Menenun Ingatan Nedare
Proses riset dan produksi ‘Menenun Ingatan Nedare’ dimulai dengan pencarian awal melibatkan jejaring seni yang ikut peduli dan fokus dalam berupaya menyelamatkan kekayaan warisan budaya tak-benda yang memiliki ciri khas dari khasanah Nusantara ini.
Proses pengumpulan pengetahuan secara materi dan lisan kami dapatkan dari beberapa orang yang kami temui ketika proses kreatif ini berjalan.
Selama proses riset berjalan, banyak pengetahuan lain mengenai Kain Songket Sambas yang merupakan salah satu wastra dari rumpun melayu yang sebelumnya tak pernah kami ketahui atau dapatkan dari sumber di internet, atau buku-buku yang memuat tentang Kain Songket Sambas ini.
Menjelajahi jejak sejarah melalui bentangan kain.
Perjalanan riset untuk mendokumentasikan serta mencatat pengetahuan Nedare sebagai seorang maestro tenun tentunya memiliki hubungan erat antara warisan budaya dan sejarah Kesultanan Sambas.

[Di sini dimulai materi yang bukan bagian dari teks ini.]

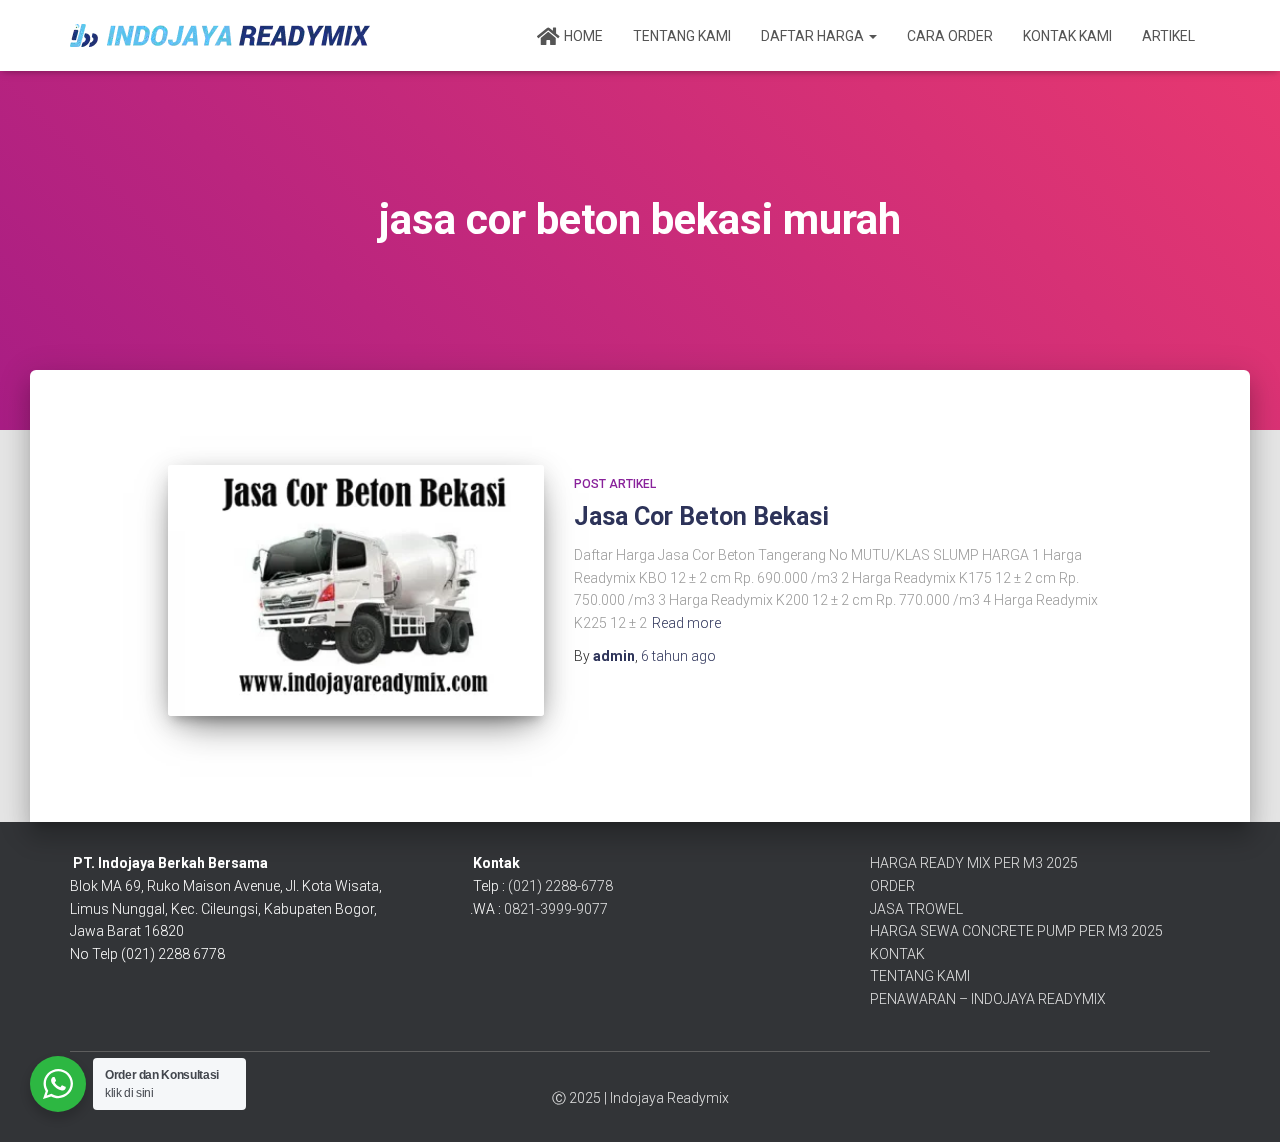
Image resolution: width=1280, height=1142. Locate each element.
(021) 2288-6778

Sejarah kain songket Sambas berakar pada zaman kesultanan Sambas, yaitu sekitar abad ke-17 hingga abad ke-19. Saat itu, kain songket digunakan sebagai bahan pakaian dan hadiah bagi para pemimpin dan bangsawan. Kain Songket Sambas memiliki corak yang unik dan beragam, yang mencerminkan budaya dan tradisi masyarakatnya. Akibat perubahan gaya hidup dan pengaruh modernisme, kain songket sambas mulai kurang diminati. Namun, kain songket Sambas tetap menjadi bagian dari warisan budaya tak-benda Indonesia, masih diproduksi sampai sekarang sebagai upaya pelestarian budaya dan terus berinovasi.

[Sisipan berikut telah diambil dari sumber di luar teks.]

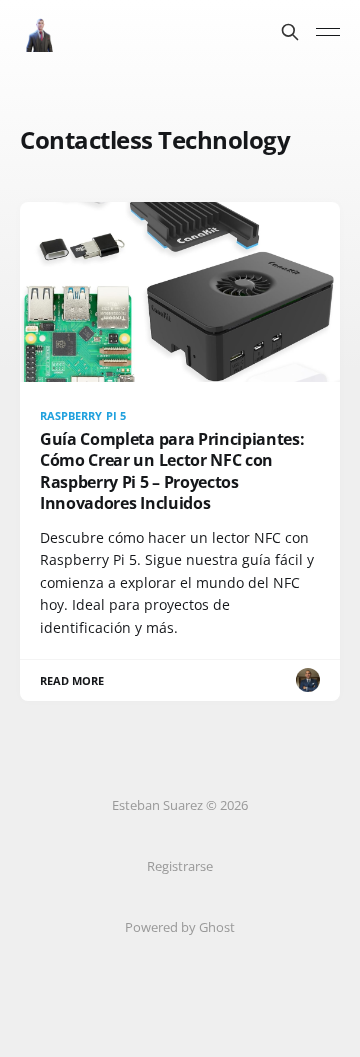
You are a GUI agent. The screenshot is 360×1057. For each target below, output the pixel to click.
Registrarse (180, 866)
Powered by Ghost (180, 927)
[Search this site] (290, 32)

Melangkah ke masa lampau, membawa warisan budaya yang abadi. Kesultanan Sambas dan kain songketnya, mempertemukan tradisi dan nilai-nilai luhur dalam setiap motif-motifnya.

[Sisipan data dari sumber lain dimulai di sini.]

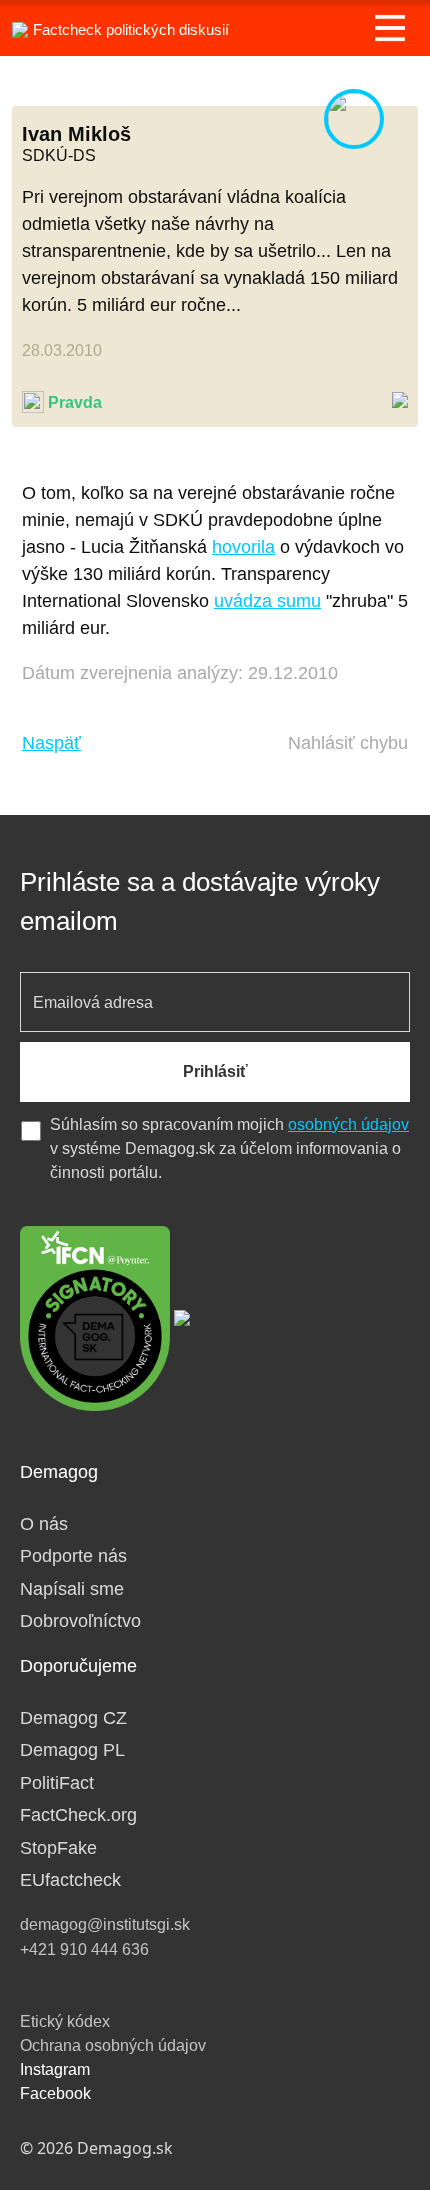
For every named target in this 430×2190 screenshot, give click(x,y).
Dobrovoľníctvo (80, 1621)
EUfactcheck (70, 1880)
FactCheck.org (78, 1815)
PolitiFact (57, 1783)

Sebagai salah satu desa di Sambas, Kalimantan Barat, yang terkenal sebagai sentra produksi kain songket. Desa Semberang memiliki tradisi panjang dalam memproduksi kain songket sambas, dan masyarakat setempat memegang teguh tradisi dan teknik pembuatan kain yang berasal dari generasi ke generasi.
Produksi kain songket Sambas juga turut mempengaruhi kebudayaan dan tradisi masyarakat Desa Semberang. Oleh karena itu, hubungan antara Desa Semberang dan kain songket Sambas dapat dikatakan sebagai hubungan sinergis antara produk budaya dan ekonomi dalam memperkuat keberlanjutan budaya dan tradisi kain songket Sambas dalam menjaga warisan budaya.
Kain songket Sambas merupakan salah satu produk unggulan desa Semberang, dan menjadi sumber pendapatan utama bagi masyarakat setempat. Desa Semberang juga banyak memiliki tempat pembuatan dan galeri kain songket yang memproduksi dan menjual kain songket Sambas dengan berbagai tingkat skala, baik secara lokal, nasional, maupun internasional.